= Emanuel R. Piore =

Lithuanian scientist (1908–2000)

Emanuel (Mannie) Ruben Piore (19 July 1908 - 9 May 2000) was a scientist and a manager of industrial research.

Piore was born on 19 July 1908 in Vilnius, Lithuania, to a Jewish family. In 1917, his family moved to the United States, and in 1924, he became a naturalized citizen of the United States.

Piore obtained an undergraduate and a PhD degree in physics, both from the University of Wisconsin–Madison. He worked at the Radio Corporation of America, the US Navy (where he became the first civilian to head the Office of Naval Research) and, subsequently, the Avco Manufacturing Corporation, before being hired as the first director of research of IBM.

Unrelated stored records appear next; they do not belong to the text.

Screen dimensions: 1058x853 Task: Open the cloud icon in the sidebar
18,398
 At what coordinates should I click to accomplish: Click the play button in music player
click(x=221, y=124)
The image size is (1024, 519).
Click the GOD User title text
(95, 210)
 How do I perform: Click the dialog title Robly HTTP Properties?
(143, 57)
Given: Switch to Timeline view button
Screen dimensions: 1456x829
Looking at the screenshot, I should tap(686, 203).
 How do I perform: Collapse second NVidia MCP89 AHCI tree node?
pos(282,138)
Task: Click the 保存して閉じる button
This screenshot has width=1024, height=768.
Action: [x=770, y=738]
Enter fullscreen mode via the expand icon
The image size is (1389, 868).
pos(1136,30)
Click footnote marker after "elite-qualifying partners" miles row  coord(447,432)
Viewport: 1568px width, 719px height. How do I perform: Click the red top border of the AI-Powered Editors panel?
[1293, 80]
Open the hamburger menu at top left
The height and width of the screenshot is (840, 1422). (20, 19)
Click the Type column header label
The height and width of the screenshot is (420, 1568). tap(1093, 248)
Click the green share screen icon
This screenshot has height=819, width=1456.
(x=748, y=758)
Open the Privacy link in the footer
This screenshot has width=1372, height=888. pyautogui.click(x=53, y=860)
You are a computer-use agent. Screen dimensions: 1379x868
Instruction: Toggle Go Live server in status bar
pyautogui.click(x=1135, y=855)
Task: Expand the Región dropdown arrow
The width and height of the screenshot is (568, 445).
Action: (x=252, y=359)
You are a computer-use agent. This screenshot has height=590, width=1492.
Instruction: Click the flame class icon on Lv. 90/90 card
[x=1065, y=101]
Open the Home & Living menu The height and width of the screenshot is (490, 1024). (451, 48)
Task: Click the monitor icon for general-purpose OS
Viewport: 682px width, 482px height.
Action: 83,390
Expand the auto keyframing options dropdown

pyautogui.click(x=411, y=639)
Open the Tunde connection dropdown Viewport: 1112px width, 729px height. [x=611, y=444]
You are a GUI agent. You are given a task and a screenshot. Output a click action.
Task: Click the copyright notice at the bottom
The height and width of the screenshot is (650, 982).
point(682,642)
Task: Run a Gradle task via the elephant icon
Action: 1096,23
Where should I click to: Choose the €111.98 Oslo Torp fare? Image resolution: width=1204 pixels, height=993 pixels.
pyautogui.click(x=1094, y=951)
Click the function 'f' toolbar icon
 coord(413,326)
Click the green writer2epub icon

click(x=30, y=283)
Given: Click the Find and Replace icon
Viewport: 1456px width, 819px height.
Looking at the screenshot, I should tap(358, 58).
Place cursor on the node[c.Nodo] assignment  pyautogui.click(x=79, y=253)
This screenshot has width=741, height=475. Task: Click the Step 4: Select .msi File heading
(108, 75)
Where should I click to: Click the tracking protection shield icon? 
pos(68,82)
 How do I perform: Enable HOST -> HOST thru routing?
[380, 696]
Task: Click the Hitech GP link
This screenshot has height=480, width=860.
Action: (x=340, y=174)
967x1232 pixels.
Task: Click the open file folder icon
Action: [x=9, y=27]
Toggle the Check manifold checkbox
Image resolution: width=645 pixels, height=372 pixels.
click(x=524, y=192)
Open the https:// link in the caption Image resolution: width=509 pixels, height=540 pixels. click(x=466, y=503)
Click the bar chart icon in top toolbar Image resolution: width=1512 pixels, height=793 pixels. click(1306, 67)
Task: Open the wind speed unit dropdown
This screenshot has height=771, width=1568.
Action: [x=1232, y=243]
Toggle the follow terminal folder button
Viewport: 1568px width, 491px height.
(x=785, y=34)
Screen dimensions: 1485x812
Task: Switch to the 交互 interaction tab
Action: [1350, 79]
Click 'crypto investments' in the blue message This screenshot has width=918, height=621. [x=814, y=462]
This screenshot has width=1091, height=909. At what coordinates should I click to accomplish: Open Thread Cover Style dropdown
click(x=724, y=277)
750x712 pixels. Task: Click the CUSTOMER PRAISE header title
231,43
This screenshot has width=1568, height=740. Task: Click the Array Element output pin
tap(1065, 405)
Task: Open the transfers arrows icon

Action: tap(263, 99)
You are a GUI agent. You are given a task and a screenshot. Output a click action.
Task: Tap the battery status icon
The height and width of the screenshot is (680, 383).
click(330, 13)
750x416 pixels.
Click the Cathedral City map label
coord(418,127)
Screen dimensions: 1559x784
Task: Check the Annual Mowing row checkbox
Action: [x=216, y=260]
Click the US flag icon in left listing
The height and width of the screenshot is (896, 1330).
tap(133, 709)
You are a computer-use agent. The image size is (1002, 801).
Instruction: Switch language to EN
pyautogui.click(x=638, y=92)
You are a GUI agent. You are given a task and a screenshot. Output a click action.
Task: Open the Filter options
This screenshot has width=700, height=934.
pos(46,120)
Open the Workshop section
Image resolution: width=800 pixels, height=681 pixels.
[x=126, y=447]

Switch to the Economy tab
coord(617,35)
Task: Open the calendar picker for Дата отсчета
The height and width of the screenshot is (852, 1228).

Under his direction, the architect Eero Saarinen designed and built the IBM Thomas J. Watson Research Center at Yorktown Heights, New York. As director of research at IBM, he encouraged basic research and the building up of a patent portfolio. He also established the IBM Fellow program, which allowed top researchers to pursue their own interests for a period of time. He was promoted to vice president and group executive, and chief scientist and served IBM as a member of the board of directors and of the advisory committee to the board. In 1967, his leadership at IBM was recognized by the Industrial Research Institute when it awarded him the illustrious IRI Medal.

In 1976, the IEEE established the IEEE Emanuel R. Piore Award, for "outstanding achievement in the field of information processing". Piore was an elected member of the American Academy of Arts and Sciences, the United States National Academy of Sciences, and the American Philosophical Society. His daughter, Jane Piore Gilman, is a distinguished professor of mathematics at Rutgers University. His son, Michael J. Piore is a professor of economics and political science at the Massachusetts Institute of Technology.